Eric Novak is a professional puppetry artist and puppeteer who designed and built the reindeer puppet used to portray the character of “Prancer” in the Rose Theater world premiere production of Prancer. Eric has designed amazing puppets and directed the New York Spring Spectacular at Radio City Music Hall in New York City, performed in The Pee-Wee Herman Show on Broadway, and created puppets and costumes for the Omaha Symphony Christmas Celebration. Eric even consulted on the puppetry design elements for The Rose Theater Production of The Grocer’s Goblin and The Little Mermaid in 2014. He owns his own puppetry arts company, Eric Novak Puppets (check out his amazing creations at EricNovakPuppets.com!). We asked him to tell us more about his work and his Prancer puppet!
Q: Designing and working with puppets sounds like a really unique and interesting job. How did you become a puppet designer?
A: I got my degree in Set Design in 1989, and designed a lot of Off Off Broadway shows in NY in the early 1990s. I became interested in stop motion animation and puppetry, and worked at the Center for Puppetry Arts in Atlanta to learn about mold making and puppet design. A puppet is a fancy prop in some ways, but it’s more than that: it’s imbuing an inanimate object with life and personality. I think it’s this complexity that drew me to puppetry. After making puppets for 20 years, I can build anything I can dream up.
Q: What special skills did you have to develop to be a puppetry artist? Did you take any classes in school that help you in your puppetry work?
A: I’ve always done a lot of different things artistically, and all of them are involved in puppetry: Drawing, painting, sculpture, carpentry, welding, mechanics, dramaturgy, etc.

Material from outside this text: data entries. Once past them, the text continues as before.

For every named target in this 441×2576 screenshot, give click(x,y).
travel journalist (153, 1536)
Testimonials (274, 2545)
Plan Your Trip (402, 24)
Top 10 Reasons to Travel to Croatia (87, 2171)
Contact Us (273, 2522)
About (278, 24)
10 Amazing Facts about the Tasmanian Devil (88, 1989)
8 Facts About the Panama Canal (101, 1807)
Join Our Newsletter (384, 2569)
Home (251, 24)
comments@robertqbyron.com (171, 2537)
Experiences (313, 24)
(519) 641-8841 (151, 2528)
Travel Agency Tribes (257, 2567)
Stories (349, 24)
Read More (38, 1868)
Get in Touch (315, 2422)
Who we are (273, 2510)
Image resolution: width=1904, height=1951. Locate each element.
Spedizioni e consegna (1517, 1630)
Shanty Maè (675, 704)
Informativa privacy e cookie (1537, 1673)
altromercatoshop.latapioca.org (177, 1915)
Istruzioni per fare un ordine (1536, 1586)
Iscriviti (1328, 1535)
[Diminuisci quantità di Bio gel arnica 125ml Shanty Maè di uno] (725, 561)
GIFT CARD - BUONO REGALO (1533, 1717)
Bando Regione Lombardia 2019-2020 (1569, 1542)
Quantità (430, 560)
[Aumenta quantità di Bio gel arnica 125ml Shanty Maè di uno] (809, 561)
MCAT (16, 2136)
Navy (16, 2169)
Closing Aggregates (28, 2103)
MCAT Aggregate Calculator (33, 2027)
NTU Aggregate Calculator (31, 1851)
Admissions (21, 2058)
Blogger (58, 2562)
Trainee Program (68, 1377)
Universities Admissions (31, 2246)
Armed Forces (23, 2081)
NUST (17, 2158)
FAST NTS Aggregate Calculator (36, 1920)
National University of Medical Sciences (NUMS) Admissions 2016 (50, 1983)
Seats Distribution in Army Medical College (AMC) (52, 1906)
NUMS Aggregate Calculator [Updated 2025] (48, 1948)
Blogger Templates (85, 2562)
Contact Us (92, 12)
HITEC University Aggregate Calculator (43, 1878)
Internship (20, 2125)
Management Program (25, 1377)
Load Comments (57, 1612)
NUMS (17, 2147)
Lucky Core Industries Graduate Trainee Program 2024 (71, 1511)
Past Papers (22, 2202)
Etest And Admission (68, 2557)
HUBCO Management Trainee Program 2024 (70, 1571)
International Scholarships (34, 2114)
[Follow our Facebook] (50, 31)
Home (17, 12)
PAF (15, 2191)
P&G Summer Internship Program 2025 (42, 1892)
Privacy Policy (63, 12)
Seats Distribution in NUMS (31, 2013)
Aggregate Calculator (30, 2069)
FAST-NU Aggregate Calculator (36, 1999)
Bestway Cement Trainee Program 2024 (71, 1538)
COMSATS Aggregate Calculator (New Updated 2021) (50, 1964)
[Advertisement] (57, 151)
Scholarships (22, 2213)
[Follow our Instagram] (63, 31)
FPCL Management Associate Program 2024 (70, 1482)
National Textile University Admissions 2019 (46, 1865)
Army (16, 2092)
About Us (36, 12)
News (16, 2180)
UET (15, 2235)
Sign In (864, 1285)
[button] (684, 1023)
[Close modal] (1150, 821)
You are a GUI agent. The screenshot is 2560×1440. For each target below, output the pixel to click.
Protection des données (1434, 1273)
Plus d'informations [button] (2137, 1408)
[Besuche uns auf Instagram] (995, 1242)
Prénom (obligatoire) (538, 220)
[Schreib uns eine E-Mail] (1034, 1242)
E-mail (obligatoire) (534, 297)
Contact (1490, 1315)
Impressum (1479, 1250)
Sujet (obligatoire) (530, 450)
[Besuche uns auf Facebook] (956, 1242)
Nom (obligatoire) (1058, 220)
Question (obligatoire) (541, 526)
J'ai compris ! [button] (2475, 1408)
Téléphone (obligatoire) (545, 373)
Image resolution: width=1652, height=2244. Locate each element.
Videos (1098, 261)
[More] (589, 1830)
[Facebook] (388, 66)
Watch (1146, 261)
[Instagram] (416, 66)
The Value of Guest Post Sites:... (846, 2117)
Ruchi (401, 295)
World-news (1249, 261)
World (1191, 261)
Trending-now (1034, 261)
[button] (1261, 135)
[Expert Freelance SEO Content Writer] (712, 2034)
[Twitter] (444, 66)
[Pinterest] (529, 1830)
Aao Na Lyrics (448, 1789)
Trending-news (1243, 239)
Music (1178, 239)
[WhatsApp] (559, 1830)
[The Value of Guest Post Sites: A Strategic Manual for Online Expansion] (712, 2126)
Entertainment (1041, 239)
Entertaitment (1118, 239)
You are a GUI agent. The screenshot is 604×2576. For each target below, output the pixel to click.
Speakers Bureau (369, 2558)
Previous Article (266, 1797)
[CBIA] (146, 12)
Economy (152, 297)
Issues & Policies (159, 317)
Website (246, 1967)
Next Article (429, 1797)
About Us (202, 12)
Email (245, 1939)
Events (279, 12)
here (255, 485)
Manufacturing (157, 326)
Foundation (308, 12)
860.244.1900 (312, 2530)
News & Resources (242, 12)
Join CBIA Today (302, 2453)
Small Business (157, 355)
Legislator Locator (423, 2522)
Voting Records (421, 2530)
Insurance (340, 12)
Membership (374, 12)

Mold making and sewing were the two skills that I learned to become a puppet maker.
Q: How did you approach creating a large puppet for the character of Prancer? What were the big steps in your process?
A: I developed the technique of using rattan while designing and building puppets and costumes for the Omaha Symphony. The large Prancer puppet is the culmination of this work, as it is much more complicated, and has many more moving parts. Researching reindeer and how they move is a big part of it. To form the rattan, I soak it in water for two days, then tie it to a wooden form in the shape of a reindeer. After it dries, it retains the shape of the form and is very light weight. I take it off of the form, and lash it to an aluminum structure which contains the mechanisms for movement.
Q: You have your own puppetry company, Eric Novak Puppets. What other puppets have you created recently that you’re excited about? Are they different from Prancer?
A: Every puppet project is different, and that is one of the things I love about puppetry. I’ve recently made two backpack skeleton puppets that are 15 feet tall and made of milk jugs. Check out my website or Facebook page for images. I’ve also been doing sculpture work for District Vision sunglasses company, and the band Major Lazer.
Q: What is your favorite part of being a puppet designer and puppeteer? Are there parts of your job that are challenging or even frustrating?
A: Each project is different and a challenge. What I love about puppetry is the problem solving. You are using techniques that you have developed, but adapting them to new situations. What I love best is that I can build anything I can dream up, and I’m only limited by my imagination. I may not always have the answers, but through experimentation, I can figure it out.
Q: What advice do you have for any young artists out there who would like to be puppeteers?
A: Young artists interested in puppetry should collect as many different experiences as possible. People come to puppetry from many different backgrounds: dancers, actors, visual artists, or set design, like I did. Puppetry is a type of art form that you can really make your own, bring your own experience to, and make something unique.